Afghanistan could scarcely have hoped for a more favourable draw in the group stage of the World Twenty20 qualifier in Dubai in February, where they will find themselves taking on Ireland, Scotland and the USA.

The other, rather tougher, group obviously comprises The Netherlands, Canada, Kenya and the UAE.

With the top two from each group progressing to a ‘Super Four' stage and two places on offer for the main event in the Caribbean in May, Nowrooz Mangal's men – who recently carried all before them in the ACC Twenty20 Cup – must have a very good chance of reaching their first-ever major global tournament.

Ireland will naturally start as favourites, having established a position as the leading Associate nation in all forms of the game, but it will be recalled that the Afghans pulled off a shock win against them in the World Cup qualifier in South Africa in April. Afghanistan are probably stronger now than they were then, and Twenty20 is the format which arguably suits them best.

Afghanistan also beat Scotland twice over 50 overs in South Africa, and the Scots don't have an impressive record in Twenty20 matches. And then there's the USA, currently ranked 22nd in the ICC's own Associate/Affiliate rankings and controversially parachuted into this tournament on grounds which have more to do with marketing than with cricket.

The outcome of the other group is much harder to predict. The Dutch earned their top ranking by reaching the final of the 2008 World Twenty20 qualifier, and then caused the sensation of that tournament with their opening-day defeat of England.

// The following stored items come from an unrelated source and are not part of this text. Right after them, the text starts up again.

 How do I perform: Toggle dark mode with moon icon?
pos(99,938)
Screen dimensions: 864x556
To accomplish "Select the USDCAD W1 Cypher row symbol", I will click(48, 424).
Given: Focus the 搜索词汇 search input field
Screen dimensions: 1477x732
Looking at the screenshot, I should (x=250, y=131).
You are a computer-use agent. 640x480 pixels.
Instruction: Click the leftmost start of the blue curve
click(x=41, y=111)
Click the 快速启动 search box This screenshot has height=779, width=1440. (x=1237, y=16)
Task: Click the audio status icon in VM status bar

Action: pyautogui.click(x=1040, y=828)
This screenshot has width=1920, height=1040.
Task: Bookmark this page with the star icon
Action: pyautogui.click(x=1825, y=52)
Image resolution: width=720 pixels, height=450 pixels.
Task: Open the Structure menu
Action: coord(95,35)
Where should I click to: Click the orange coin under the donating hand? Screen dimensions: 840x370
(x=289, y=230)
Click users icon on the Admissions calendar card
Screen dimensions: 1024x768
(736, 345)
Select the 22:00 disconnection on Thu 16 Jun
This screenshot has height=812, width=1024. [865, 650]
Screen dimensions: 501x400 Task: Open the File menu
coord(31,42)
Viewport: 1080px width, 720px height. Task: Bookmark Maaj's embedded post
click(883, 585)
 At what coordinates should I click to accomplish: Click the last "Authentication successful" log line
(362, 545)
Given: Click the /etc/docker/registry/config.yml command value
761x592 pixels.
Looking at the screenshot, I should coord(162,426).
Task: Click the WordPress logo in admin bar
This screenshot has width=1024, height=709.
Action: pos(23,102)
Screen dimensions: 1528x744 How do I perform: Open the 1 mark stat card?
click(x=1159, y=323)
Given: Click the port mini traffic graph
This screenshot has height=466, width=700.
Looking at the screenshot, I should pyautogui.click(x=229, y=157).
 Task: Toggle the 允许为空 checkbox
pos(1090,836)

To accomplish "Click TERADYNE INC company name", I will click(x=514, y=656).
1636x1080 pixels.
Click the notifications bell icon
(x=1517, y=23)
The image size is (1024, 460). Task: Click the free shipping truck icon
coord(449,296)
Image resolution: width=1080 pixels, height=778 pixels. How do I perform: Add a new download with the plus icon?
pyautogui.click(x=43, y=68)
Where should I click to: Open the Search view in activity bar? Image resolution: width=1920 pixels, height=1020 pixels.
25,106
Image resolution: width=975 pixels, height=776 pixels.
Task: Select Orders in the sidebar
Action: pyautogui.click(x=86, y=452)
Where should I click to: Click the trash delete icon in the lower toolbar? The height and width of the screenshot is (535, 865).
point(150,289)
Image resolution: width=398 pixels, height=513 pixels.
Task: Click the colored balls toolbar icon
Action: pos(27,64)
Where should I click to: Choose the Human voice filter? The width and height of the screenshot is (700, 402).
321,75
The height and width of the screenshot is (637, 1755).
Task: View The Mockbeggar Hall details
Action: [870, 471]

But Canada, with the explosive talent of Rizwan Cheema and an experienced, well-balanced attack, and Kenya are both dangerous opponents, and Peter Drinnen and his side will not need reminding that they lost to the UAE in the group stages of the World Cup qualifier in April. Taking part in this tournament as hosts, the Emiratis will be looking to make the most of their home advantage.

Whoever emerges from this group will then need to beat at least one of the two sides from Group A, and probably both, in order to be sure of a place in the Caribbean. The converse is, of course, also true: should form prevail and Ireland and Afghanistan reach the Super Four, they will need to win at least one of, and probably both, their remaining games if they are to be certain of progressing further.

It is curious that the groupings for this event have slipped into the public domain almost unnoticed. Such things are normally the subject of an ICC Media release, but this time it seems that they were simply posted on their website without any fanfare or hullalaboo.

There is no suggestion of anything underhand: the rationale for the groups, which is based on results at the last such tournament in Belfast in 2008 and current one-day rankings for the three countries which did not take part in that, is explained on the ICC website and is fully consistent with normal ICC practice.

Even so, one cannot help wondering why the draw didn't get the full media treatment, especially when it gives Afghanistan such a clear chance of reaching yet another remarkable milestone.